A trustee has two sets of duties. One set includes whatever duties are imposed by the trust agreement. The second is a set of default duties under trust law called fiduciary duties. Fiduciary duties include:
- Prudence: A trustee must act, when administering the trust, as a prudent person would, in light of the purposes, terms, and circumstances of the trust.
- Loyalty: A trustee must act solely in the interests of the beneficiaries, or the trust’s charitable purpose. A trustee is strictly prohibited from engaging self-dealing or involving himself in a conflict of interest.
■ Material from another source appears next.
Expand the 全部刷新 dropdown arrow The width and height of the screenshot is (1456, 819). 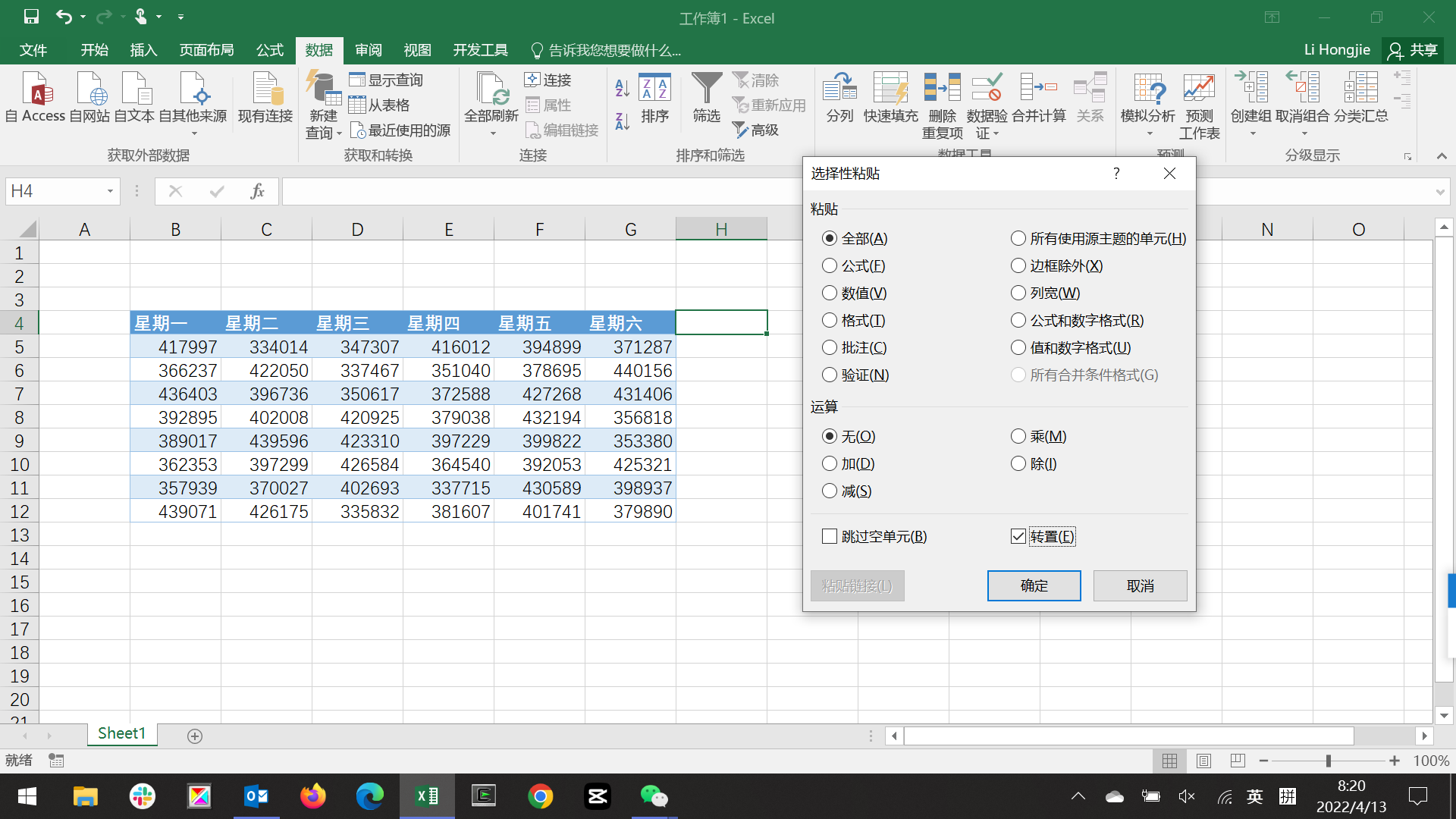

A trustee must deal fairly with beneficiaries, including communicating all material facts to them.
- Impartiality: A trustee must administer the trust in an impartial manner and not show favoritism to any individual or group of beneficiaries over another, whether in disbursements, investments, or otherwise.
- Keeping records and providing reports: A trustee must keep records and must provide reports to the beneficiaries as provided by the trust instrument or ordered by a court.
- Segregate and identify trust property: Trust property must be kept separate from the trustee’s own property.
- Duty to furnish information to beneficiaries: A trustee is required to provide certain information to beneficiaries, whether or not they ask for it, including the existence of the trust, their status as beneficiaries, and changes or significant developments.
A trustee generally has two sets of powers: those granted by the trust agreement, and those granted by New York’s [Estates, Powers, and Trusts Law Article 11].
When trustees act outside of those powers or violate their duties, there can be serious consequences. Our attorneys guide trustees through administration, assisting them in preparing accountings, advising on proper execution of their duties, and representing the trust in court when required.